Preparing Templates for SLIM-Collaborate

SLIM-Estimate’s rich feature set offers many configuration options and settings. Some work well across a broad range of project sizes and types. Others are suitable only for a small subset of projects (or perhaps, for just a single project). 

By design, SLIM-Collaborate offers different features and benefits.  Because it has fewer options and relies on preconfigured project templates and configuration sets, estimates are faster and easier to create for the average user.  As Back Office administrator, your job is to provide solid templates with settings that work well for a variety of project types.  In general, a good template is…. general (as opposed to specific)! Templates are designed to be used by several different projects, so you’ll want to review SLIM-Estimate workbooks carefully before importing them to form the basis for SLIM-Collaborate templates and configuration sets.

Here are a few things to avoid:

      Fixed phase tuning settings. While it may make perfect sense to use fixed time, effort, or phase overlap tuning factors for a single project, these kinds of settings are rarely appropriate for a template that will be used to configure multiple projects. Fixing a phase to 1 month’s duration, 10 months of overlap with an adjacent phase, or exactly 200 person hours of effort may be reasonable when modeling a specific project (or even a group of projects of roughly the same size). But fixed settings prevent the lifecycle phases from scaling automatically with project size.  If the template is used to model a very large (or very small) project, fixed values can produce unreasonable or unintended results.

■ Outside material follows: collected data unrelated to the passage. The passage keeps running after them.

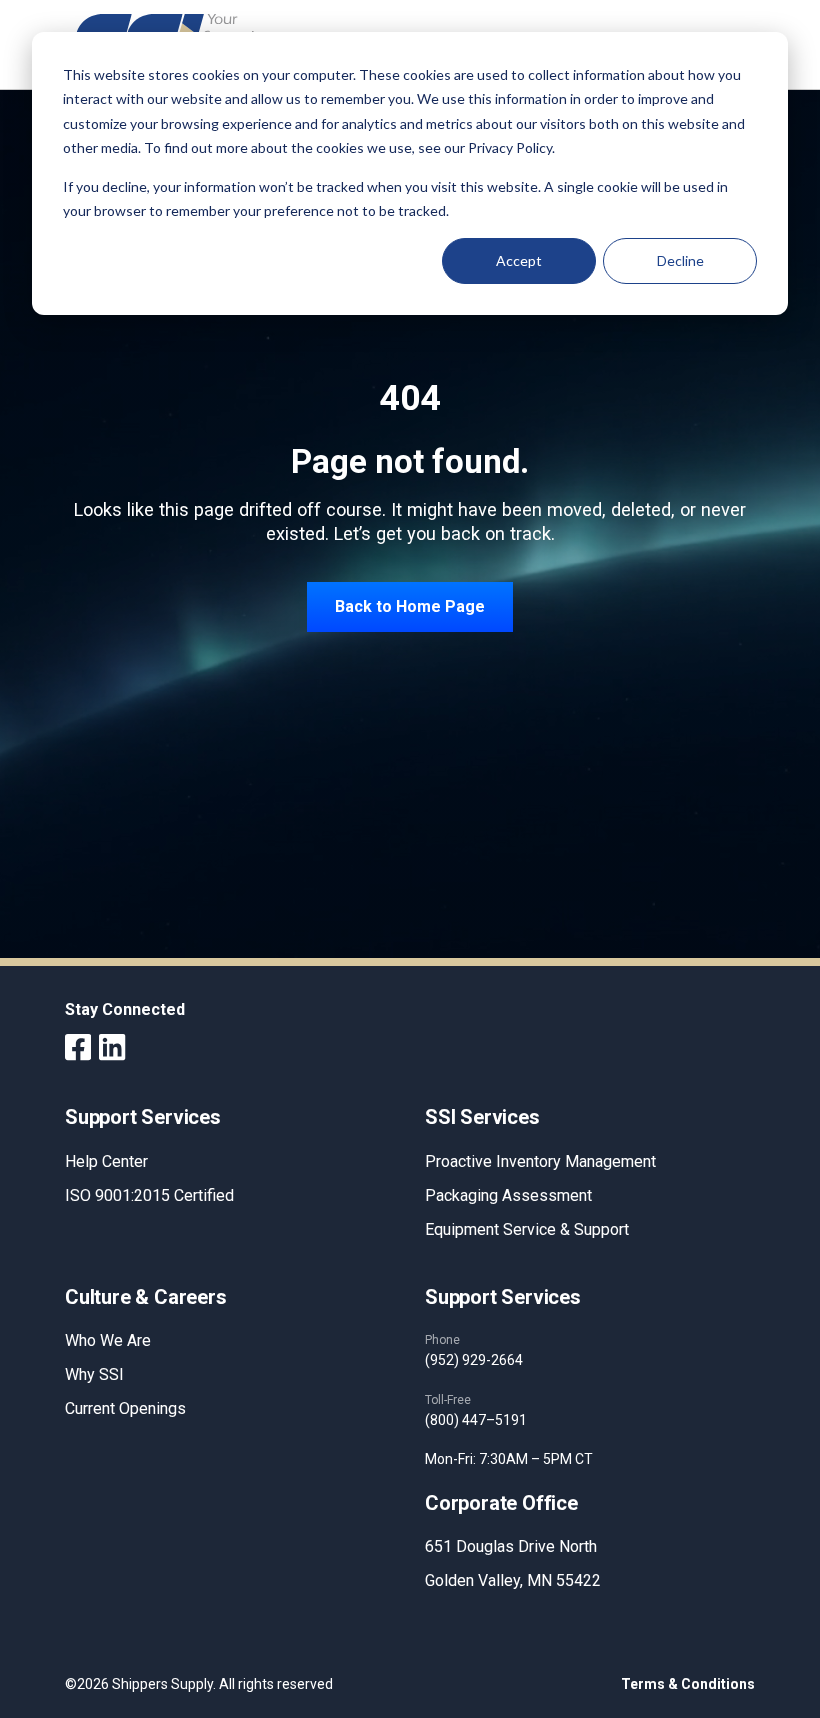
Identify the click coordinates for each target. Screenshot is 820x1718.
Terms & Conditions (688, 1684)
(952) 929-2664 (474, 1360)
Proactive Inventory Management (540, 1161)
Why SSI (94, 1374)
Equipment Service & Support (527, 1229)
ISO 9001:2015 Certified (149, 1195)
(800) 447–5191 (476, 1420)
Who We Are (108, 1340)
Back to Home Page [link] (410, 606)
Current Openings (125, 1408)
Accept (519, 260)
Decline (680, 260)
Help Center (106, 1161)
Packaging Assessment (508, 1195)
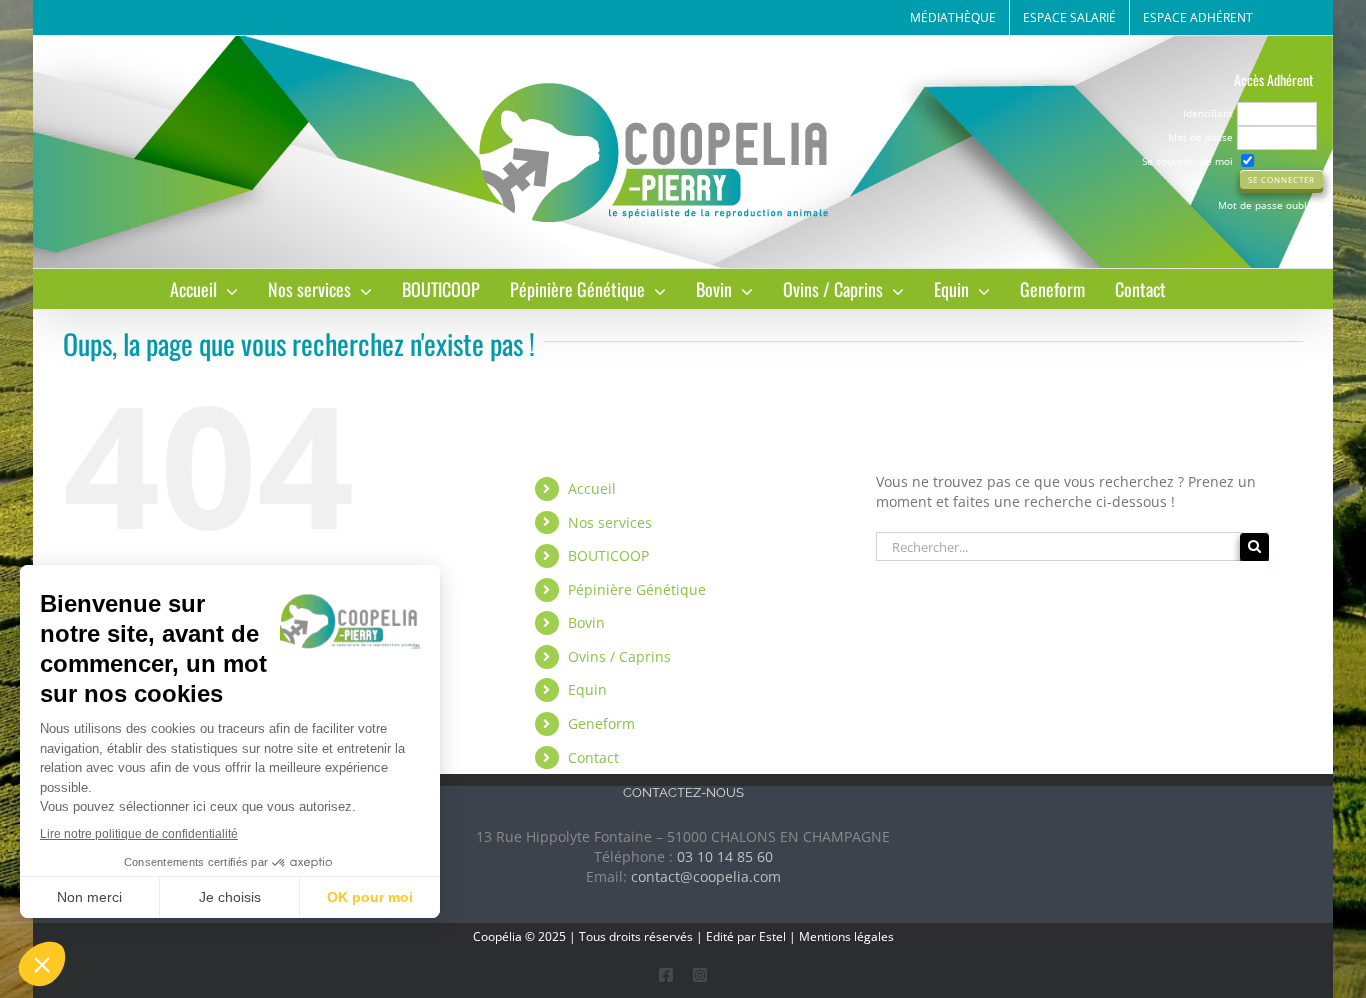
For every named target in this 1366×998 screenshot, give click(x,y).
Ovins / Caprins (619, 656)
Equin (587, 689)
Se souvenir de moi (1187, 161)
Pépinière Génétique (637, 589)
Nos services (610, 522)
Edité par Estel (746, 936)
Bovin (586, 622)
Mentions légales (846, 936)
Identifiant (1208, 113)
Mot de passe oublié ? (1270, 205)
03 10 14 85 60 (725, 856)
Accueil (592, 488)
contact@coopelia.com (706, 876)
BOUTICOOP (608, 555)
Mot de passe (1200, 137)
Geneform (601, 723)
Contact (593, 757)
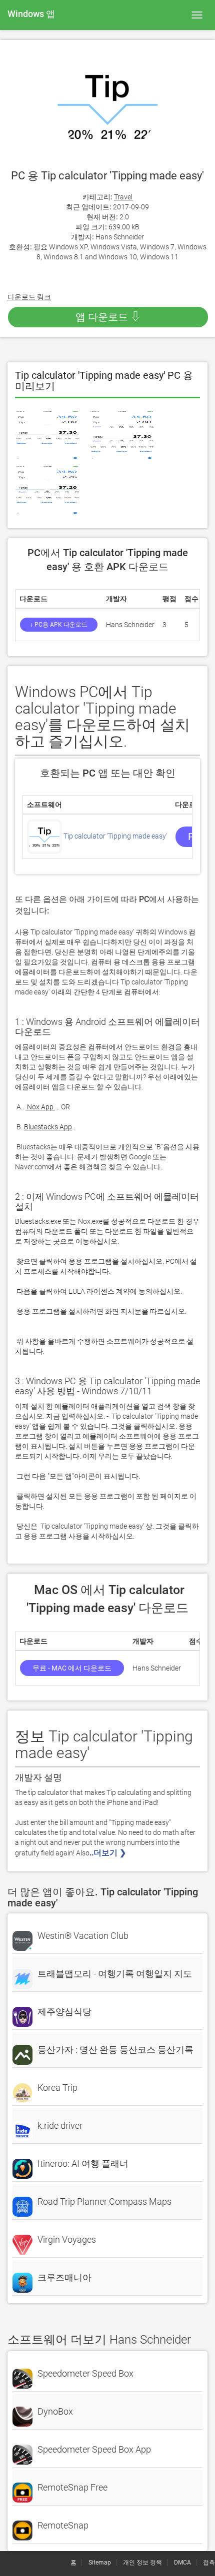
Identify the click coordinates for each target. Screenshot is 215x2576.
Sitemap (99, 2562)
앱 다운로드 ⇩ (108, 317)
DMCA (182, 2562)
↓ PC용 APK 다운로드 (59, 624)
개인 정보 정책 (142, 2562)
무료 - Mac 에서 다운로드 (72, 1668)
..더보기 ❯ (109, 1852)
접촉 (209, 2562)
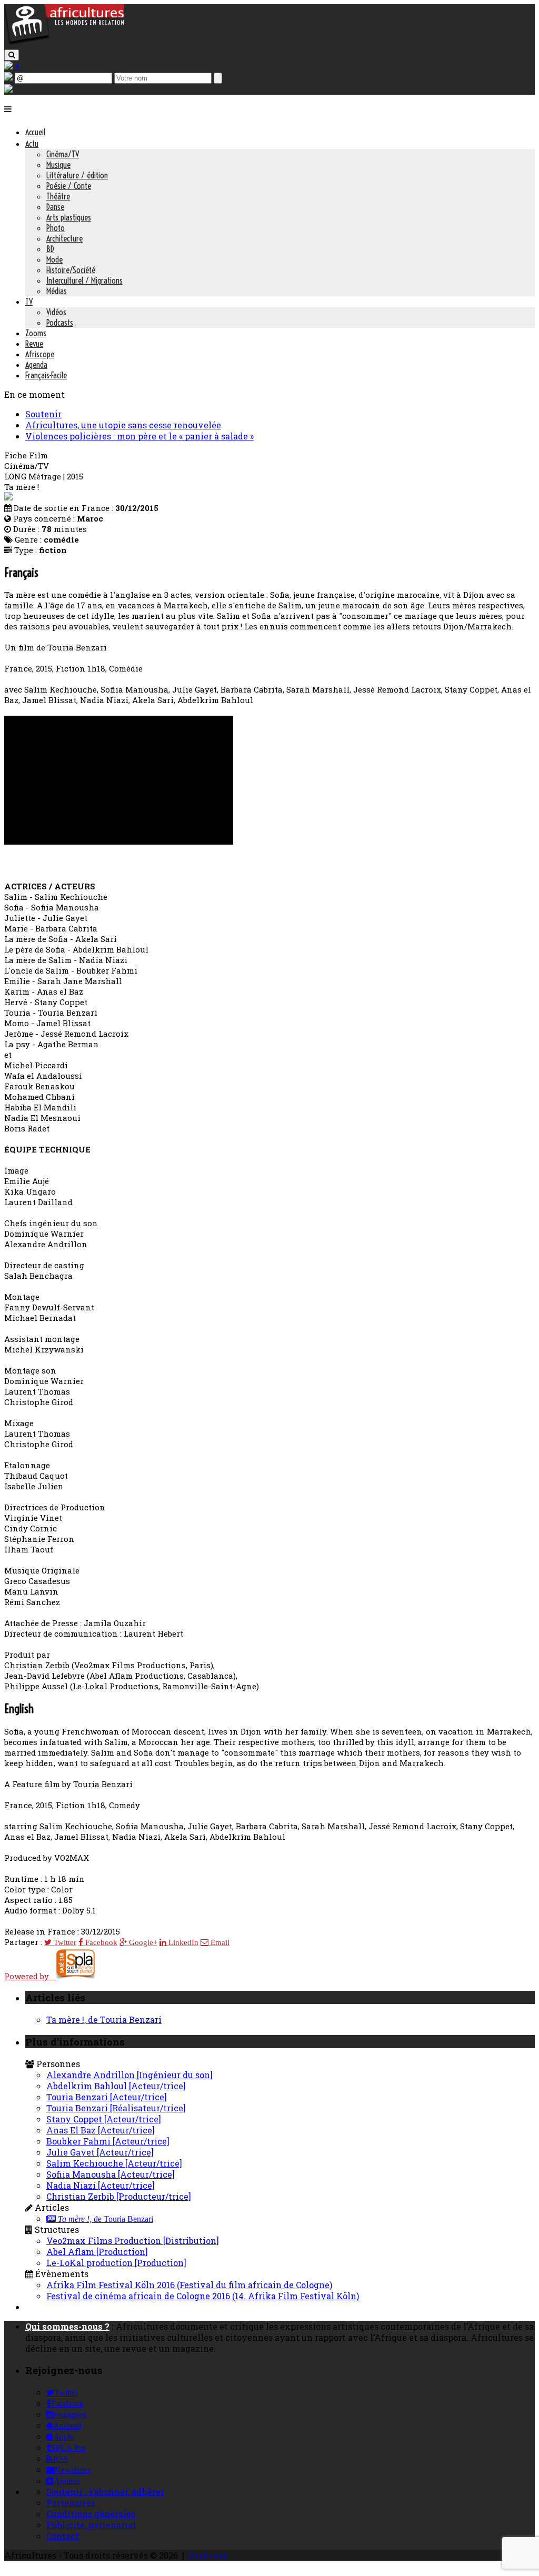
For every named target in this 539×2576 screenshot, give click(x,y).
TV (29, 301)
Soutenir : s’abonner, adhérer (105, 2491)
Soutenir (43, 413)
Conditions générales (90, 2513)
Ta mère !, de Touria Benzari (104, 2019)
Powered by (29, 1976)
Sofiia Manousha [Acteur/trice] (110, 2174)
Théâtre (58, 196)
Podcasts (59, 322)
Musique (58, 164)
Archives (207, 2555)
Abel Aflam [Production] (97, 2251)
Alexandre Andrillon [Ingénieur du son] (129, 2074)
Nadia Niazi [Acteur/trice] (100, 2185)
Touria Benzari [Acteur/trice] (106, 2096)
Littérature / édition (77, 175)
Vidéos (56, 312)
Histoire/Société (70, 270)
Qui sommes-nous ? (67, 2326)
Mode (54, 259)
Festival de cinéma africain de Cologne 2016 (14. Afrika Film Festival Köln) (202, 2295)
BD (50, 249)
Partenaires (70, 2502)
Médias (56, 291)
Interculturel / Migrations (84, 280)
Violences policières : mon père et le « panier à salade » (139, 436)
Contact (62, 2535)
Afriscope (39, 354)
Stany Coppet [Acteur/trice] (103, 2118)
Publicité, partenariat (91, 2524)
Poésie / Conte (68, 186)
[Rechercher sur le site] (11, 55)
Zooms (35, 333)
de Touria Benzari (105, 2219)
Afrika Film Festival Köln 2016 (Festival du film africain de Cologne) (189, 2284)
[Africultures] (64, 42)
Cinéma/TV (62, 154)
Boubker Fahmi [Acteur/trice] (107, 2141)
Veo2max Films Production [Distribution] (132, 2240)
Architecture (64, 238)
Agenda (36, 364)
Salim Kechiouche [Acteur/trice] (114, 2163)
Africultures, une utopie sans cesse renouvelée (123, 424)
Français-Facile (46, 375)
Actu (31, 143)
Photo (55, 228)
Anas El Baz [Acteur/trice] (100, 2130)
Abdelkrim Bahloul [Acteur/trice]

      Average labor rates based on a skill mix from a specific (non-representative) project.  In SLIM-Estimate, estimators can supply a single average labor rate or calculate a weighted average labor rate from the skill mix and skill category labor rates set up in the skills allocation dialogs. Regardless of whether your organization plans to break out effort/cost/staff by skill category, it’s a good idea to review both average (summary level) labor rate and the skill category settings in SLIM-Estimate before uploading templates to SLIM-Collaborate. These inputs should be reasonable for the project type being estimated.